> [Суть задания]:
Ответьте по отрывку о статье академика Раушенбаха:
1. Каким понятием Раушенбах собирается воспользоваться, чтобы доказать логическую безупречность понятия Троицы?
2. Какой математический объект он называет в итоге?
3. Сколько предикатов троичности, судя по последнему абзацу отрывка, приводится в более развернутой версии?

Поэтому пафос его статьи состоит в доказательстве рациональной состоятельности троичности: «Мне представляется, что понятие Троицы является логически безупречным с позиции самой обычной формальной логики... Для доказательства этого утверждения надо будет воспользоваться понятием изоморфизма.
     Как известно, математика целиком построена на формальной логике... Если окажется возможным указать общеизвестный математический объект, обладающий всей совокупностью логических свойств Троицы, иными словами, если он окажется логически изоморфным Ей (имеющим ту же структуру), то возможность логической непротиворечивости Троицы будет доказана».

Выделив предварительно основные логические свойства Троицы («исключив из рассмотрения те, которые не имеют структурного характера (Святая, Животворящая и т.д.)») и рассмотрев их содержание, академик Раушенбах называет искомый математический объект – вектор в трехмерном пространстве – и последовательно показывает наличие у такого объекта вышеупомянутых свойств.
     Разумеется, речь не идет о «векторной природе» Бога, но поставленная задача – доказать формальную непротиворечивость тринитарного догмата – представляется решенной. Математик может дружески похлопать по плечу отчаявшегося было богослова и скромно отойти в сторону.


 
 
К началу страницы

 

2


Строго говоря, утверждение Раушенбаха можно сразу признать, по меньшей мере, неточным. Борис Викторович нигде не доказывает, что перечислил все необходимые предикаты троичности, однако верно отмечает, что «вызывают известное сомнение попытки рассматривать Троицу, опираясь, скажем, на часть из Ее четырех свойств. Здесь следует проявлять осторожность, так как это способно привести к искаженным представлениям». Как мы увидим в дальнейшем, таких предикатов не четыре (и не пять, как в более развернутой версии), причем пропущены и абсолютно необходимые. Собственно говоря, этого уже достаточно для констатации ложности основного утверждения статьи.

> [Исходные данные]:

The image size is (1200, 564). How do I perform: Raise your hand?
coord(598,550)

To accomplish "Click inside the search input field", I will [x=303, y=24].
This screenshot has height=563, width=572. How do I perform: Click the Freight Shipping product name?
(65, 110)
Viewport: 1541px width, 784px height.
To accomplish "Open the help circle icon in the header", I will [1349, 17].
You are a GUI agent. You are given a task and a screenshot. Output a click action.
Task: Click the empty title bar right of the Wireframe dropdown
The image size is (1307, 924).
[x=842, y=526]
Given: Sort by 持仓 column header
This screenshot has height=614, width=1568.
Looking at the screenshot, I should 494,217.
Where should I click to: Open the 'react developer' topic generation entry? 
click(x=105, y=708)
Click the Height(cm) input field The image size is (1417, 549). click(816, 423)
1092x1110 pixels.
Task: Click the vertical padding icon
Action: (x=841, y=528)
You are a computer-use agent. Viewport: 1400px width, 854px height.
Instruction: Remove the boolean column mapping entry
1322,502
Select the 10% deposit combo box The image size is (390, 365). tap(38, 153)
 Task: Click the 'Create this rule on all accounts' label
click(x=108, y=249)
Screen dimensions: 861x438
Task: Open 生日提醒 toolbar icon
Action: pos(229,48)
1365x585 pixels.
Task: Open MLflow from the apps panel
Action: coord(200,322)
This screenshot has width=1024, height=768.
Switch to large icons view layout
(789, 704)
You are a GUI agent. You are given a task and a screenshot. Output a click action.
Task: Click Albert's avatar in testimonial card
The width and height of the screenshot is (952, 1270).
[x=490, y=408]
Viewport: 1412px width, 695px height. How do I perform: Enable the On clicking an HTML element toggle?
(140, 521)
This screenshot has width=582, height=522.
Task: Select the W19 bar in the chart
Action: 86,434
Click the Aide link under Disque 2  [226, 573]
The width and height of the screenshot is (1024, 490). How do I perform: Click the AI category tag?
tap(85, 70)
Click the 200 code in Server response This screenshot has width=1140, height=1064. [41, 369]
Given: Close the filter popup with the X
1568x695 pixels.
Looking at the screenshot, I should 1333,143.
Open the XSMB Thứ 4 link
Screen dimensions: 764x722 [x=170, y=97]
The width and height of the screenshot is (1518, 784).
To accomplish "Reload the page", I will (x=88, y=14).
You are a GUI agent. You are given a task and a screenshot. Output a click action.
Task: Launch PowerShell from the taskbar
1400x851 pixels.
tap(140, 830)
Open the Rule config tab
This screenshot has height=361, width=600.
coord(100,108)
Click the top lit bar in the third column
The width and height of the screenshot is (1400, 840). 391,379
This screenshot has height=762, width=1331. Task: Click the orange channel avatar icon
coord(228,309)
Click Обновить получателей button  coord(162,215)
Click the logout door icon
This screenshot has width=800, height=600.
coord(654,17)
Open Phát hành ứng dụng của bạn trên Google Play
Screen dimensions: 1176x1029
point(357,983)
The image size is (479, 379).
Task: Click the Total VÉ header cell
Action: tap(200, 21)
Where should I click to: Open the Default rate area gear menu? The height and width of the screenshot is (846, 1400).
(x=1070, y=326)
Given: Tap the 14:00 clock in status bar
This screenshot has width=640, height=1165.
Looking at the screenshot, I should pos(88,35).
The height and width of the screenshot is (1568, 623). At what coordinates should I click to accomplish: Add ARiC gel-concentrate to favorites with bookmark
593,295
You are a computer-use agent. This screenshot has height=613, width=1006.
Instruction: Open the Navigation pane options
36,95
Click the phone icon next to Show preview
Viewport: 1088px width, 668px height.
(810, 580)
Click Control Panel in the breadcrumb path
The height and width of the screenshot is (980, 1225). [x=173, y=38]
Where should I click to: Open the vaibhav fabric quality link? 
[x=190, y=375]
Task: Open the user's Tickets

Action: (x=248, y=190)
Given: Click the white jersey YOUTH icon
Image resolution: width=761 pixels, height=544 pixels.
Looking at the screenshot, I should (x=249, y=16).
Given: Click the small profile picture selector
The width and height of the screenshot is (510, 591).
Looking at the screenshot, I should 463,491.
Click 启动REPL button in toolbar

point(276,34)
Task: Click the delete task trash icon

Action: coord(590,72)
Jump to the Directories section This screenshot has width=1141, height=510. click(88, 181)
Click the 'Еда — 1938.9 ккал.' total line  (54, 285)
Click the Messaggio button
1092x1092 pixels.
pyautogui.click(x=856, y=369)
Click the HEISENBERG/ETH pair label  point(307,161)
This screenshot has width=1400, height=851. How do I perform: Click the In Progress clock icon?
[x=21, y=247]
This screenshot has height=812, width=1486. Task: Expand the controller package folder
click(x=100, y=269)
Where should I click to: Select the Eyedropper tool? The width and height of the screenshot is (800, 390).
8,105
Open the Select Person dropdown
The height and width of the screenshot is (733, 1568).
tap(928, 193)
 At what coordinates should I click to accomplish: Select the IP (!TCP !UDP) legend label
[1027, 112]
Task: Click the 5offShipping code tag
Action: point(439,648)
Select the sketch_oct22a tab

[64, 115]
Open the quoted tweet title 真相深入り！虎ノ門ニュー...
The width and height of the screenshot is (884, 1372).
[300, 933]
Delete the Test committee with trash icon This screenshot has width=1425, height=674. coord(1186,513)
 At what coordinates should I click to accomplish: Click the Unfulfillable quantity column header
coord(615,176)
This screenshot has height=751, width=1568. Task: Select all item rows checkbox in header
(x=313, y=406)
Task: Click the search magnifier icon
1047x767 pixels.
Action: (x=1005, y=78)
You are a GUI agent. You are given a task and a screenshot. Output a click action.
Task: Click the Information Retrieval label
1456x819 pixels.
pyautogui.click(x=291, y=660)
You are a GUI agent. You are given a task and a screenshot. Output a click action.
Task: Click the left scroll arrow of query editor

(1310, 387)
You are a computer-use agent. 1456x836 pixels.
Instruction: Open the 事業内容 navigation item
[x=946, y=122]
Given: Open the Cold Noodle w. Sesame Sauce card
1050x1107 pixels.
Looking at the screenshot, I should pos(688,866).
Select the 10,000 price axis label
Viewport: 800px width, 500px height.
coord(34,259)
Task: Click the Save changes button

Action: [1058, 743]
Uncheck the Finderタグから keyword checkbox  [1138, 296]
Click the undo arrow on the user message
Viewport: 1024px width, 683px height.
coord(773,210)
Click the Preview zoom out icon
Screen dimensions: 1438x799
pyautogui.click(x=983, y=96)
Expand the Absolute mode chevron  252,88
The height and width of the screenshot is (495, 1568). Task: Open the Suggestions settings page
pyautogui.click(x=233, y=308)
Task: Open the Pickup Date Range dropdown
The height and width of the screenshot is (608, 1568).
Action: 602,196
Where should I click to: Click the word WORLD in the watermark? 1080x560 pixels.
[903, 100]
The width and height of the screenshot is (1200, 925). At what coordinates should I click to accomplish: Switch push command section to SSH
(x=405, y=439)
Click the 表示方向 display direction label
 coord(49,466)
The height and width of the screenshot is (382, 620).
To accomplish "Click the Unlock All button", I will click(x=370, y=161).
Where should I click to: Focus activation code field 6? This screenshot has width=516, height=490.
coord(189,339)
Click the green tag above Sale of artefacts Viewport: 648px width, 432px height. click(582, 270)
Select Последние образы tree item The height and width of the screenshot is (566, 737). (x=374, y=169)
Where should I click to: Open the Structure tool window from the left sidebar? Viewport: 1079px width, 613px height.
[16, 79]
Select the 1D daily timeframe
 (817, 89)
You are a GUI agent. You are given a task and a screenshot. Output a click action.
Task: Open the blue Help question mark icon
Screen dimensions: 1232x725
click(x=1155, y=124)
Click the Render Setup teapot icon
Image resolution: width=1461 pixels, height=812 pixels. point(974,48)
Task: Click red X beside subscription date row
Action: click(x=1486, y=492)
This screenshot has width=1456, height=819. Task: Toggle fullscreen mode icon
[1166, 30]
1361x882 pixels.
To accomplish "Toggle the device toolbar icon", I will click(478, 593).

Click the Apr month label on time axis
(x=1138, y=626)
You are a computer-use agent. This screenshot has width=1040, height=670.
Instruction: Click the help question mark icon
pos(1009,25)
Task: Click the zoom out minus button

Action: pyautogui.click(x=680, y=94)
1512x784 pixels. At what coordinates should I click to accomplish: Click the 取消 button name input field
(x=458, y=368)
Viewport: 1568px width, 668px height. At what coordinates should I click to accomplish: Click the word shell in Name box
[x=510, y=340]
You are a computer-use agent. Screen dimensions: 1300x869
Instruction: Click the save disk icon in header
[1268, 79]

> [Полное решение]:
1. Понятием изоморфизма.
2. Вектор в трехмерном пространстве.
3. Пять.